The Link between 9/11 and the Hunt for Immigrants Today

It has been 24 years since the World Trade Towers collapsed in flames and smoke and subsequently the Pentagon attack. They were targets of Osama Bin Laden and Al Qaeda on September 11, 2001.

A collective apprehension and vulnerability was felt all over the country. About 2, 976 lives were lost and many were injured. This is not counting the many first-responders who to this date are still suffering from working in toxic conditions.

The 9/11 attack immediately led to the revamping of U.S. laws under the banner of  “homeland security.” In October 2001 President Bush signed the USA Patriot Act with the stated purpose to catch and detect terrorists, and in 2002 the Homeland Security Act was enacted establishing the Homeland Security Department (DHS).

Homeland Security fused together more than 20 government agencies. It transferred the duties of the the Immigration and Naturalization Service (INS) to the newly formed U.S. Customs and Border Protection (CBP) and the U.S. Immigration and Customs Enforcement (ICE).

DHS stated sole purpose was to protect and secure the United States from terrorist acts. But, by including CBP and ICE under the Homeland Security Department, with a stroke of a pen, immigrants became synonymous with terrorists.

How so? Since the beginning, DHS began using the country’s immigration laws and immigration-related agencies to meet national security objectives.

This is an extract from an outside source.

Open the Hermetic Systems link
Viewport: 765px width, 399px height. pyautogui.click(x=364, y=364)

An emphasis on national security has seeped into U.S. immigration laws, policies, and agencies. Border areas and ports of entry are now framed as potential sources of vulnerability; correspondingly, the federal government has increased its oversight of noncitizens who seek to enter the United States and has imposed restrictions on arriving aliens, including asylum seekers. Immigration systems and policies have cast broad nets designed to catch persons who might engage in terrorist activities, whether now or at some point in the future.

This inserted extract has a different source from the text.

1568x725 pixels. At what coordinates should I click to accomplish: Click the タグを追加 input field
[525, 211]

Forward twenty-four years to September 11, 2025, Homeland Security has in fact become a dragnet to hunt immigrants–brutalize and separate them from their families–in their homes, streets, work places, churches and schools.  While ICE states that they are targeting so-called criminals who are undocumented, the fact is that everyone who is Latino, works in low paying jobs or speaks Spanish has become their prey, undocumented or U.S. citizen. You get kidnapped first, you prove your legal status later. No one is sage, ICE agents chase, brutalize, and detain women, youth and men alike. Meanwhile, actual domestic terrorists, almost always of the far right kind, are not systematically monitored and prevented from terrorizing and killing people.

The FY 2026 budget proposes $175 billion for the Homeland Security Department.  Since the creation of DHS, ICE spending has nearly tripled from $3.3 billion to $9.6 billion in FY 2024.

What’s sad is that taxpayers are paying for the hunting, rounding up, detaining and deporting of immigrants.